Bob Tuckett

Personal information
- Nickname: Black Bob
- Nationality: Saint Kitts and Nevis/British
- Born: Bob Tuckett 10 October 1948 (age 77) Saint Kitts and Nevis
- Weight: light heavy/cruiserweight

Boxing career

Boxing record
- Total fights: 36
- Wins: 18
- Win by KO: 10
- Losses: 15
- Draws: 3
- No contests: 0

= Bob Tuckett =

Saint Kitts and Nevis boxer

Bob Tuckett (born October 10, 1948 in Saint Kitts and Nevis), is a former professional light heavy/cruiserweight boxer of the 1970s, his professional fighting weight varied from 164.5 lb, i.e. Light heavyweight to 178 lb, i.e. Cruiserweight.
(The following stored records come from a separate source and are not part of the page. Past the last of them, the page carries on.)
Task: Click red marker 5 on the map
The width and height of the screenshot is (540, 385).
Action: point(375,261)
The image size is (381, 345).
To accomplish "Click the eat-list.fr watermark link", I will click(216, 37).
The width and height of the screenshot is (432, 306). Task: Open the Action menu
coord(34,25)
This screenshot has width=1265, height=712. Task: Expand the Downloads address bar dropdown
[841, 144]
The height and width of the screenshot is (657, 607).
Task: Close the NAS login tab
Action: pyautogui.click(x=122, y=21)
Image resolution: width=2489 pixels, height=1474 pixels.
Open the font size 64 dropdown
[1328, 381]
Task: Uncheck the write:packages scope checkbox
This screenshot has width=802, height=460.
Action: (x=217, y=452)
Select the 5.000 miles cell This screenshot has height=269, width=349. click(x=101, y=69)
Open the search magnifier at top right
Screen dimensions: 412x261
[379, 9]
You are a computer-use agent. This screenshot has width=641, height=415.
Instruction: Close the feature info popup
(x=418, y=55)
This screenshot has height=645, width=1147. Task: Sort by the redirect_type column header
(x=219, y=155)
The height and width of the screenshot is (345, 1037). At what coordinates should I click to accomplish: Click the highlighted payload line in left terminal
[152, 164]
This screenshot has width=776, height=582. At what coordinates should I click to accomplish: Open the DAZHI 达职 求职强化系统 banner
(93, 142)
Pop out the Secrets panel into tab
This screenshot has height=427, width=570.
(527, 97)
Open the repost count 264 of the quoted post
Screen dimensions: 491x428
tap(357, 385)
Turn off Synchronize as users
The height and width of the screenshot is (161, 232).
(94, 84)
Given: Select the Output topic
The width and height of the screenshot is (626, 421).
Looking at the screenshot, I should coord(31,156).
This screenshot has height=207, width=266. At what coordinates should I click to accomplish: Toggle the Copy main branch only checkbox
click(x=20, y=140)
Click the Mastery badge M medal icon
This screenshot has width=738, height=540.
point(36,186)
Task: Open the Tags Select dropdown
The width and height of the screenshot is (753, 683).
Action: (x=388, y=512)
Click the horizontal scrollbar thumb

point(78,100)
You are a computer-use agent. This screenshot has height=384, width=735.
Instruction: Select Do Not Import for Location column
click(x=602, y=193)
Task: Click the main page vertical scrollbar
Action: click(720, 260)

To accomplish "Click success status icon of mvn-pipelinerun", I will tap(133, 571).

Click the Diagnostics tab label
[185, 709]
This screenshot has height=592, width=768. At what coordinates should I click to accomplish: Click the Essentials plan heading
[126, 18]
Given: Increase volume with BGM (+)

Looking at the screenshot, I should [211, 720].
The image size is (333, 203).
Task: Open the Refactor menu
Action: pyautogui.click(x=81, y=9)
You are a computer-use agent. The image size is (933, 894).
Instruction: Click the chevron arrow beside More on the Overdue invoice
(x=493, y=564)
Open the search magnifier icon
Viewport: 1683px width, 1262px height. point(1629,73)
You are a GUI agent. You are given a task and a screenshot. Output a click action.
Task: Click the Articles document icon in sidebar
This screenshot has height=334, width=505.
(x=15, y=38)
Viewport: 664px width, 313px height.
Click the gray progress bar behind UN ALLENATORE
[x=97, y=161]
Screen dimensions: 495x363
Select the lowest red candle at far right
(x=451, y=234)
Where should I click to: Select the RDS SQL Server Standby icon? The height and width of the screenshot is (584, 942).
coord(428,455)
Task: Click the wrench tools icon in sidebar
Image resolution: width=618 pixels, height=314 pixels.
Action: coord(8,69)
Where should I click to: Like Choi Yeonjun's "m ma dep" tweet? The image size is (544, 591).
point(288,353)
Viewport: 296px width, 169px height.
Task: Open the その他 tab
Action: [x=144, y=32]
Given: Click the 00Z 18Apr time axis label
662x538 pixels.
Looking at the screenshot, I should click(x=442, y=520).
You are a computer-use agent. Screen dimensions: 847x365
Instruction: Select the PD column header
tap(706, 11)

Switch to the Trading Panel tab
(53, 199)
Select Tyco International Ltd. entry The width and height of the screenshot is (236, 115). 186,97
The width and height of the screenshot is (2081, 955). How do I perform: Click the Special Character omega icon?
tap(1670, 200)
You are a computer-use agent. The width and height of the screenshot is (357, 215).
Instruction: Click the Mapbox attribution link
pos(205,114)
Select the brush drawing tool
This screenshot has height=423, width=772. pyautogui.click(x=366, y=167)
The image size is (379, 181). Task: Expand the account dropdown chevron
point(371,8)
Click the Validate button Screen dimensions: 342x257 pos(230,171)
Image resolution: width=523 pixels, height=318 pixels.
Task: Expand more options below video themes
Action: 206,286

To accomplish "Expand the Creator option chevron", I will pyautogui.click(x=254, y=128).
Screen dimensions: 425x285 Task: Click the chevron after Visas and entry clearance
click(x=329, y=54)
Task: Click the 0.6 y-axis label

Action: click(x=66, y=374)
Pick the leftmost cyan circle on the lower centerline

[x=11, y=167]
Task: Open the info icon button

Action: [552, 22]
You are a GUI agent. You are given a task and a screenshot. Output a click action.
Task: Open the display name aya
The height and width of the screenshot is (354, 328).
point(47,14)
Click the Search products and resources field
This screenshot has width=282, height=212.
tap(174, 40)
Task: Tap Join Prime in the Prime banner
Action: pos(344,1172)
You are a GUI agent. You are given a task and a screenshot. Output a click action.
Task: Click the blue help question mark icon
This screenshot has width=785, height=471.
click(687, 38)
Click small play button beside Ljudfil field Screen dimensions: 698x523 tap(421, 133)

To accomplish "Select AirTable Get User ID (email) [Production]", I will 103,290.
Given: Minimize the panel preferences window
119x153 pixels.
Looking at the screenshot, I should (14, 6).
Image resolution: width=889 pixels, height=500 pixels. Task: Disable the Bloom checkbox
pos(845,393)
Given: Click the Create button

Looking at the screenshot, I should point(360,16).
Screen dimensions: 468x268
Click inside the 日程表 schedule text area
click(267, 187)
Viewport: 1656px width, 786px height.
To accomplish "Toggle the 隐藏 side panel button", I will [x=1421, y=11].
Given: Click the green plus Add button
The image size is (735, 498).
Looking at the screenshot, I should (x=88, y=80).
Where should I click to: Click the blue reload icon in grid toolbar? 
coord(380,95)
Outside boxing he worked at Sharlston Colliery (Wakefield), and as a Bouncer in Wakefield, as of 2013 he lives in Leeds.

==Boxing career==

===Amateur===
Reported amateur record W83 L7

===Professional===
Bob Tuckett's first professional boxing bout was a victory over Ade Ajasco on Monday 22 June 1970, this was followed by fights including; defeat by Johnny Frankham (British light heavyweight champion, and Southern (England) Area light heavyweight champion), two defeats to Geoff Shaw (Central (England) Area light heavyweight challenger), defeat by Roberto Gustavo Aguilar (Argentina (FAB) light heavyweight challenger, and Argentina (FAB) cruiserweight challenger) at Palazzetto dello Sport, Rome, Italy, defeat by Phil Matthews (British middleweight challenger), a draw, and victory over Terry Armstrong (Central Area light heavyweight challenger), defeat by Maxie Smith (Commonwealth light heavyweight challenger), victory over Jean Tshikuna at Brussels, Belgium, victory over, and defeat by Roy John (British light heavyweight challenger, Commonwealth light heavyweight challenger, and Welsh Area middleweight challenger), defeat by Rab Affleck (British light heavyweight challenger), Bob Tuckett's final professional bout was a defeat by Eddie Smith Monday 24 October 1977.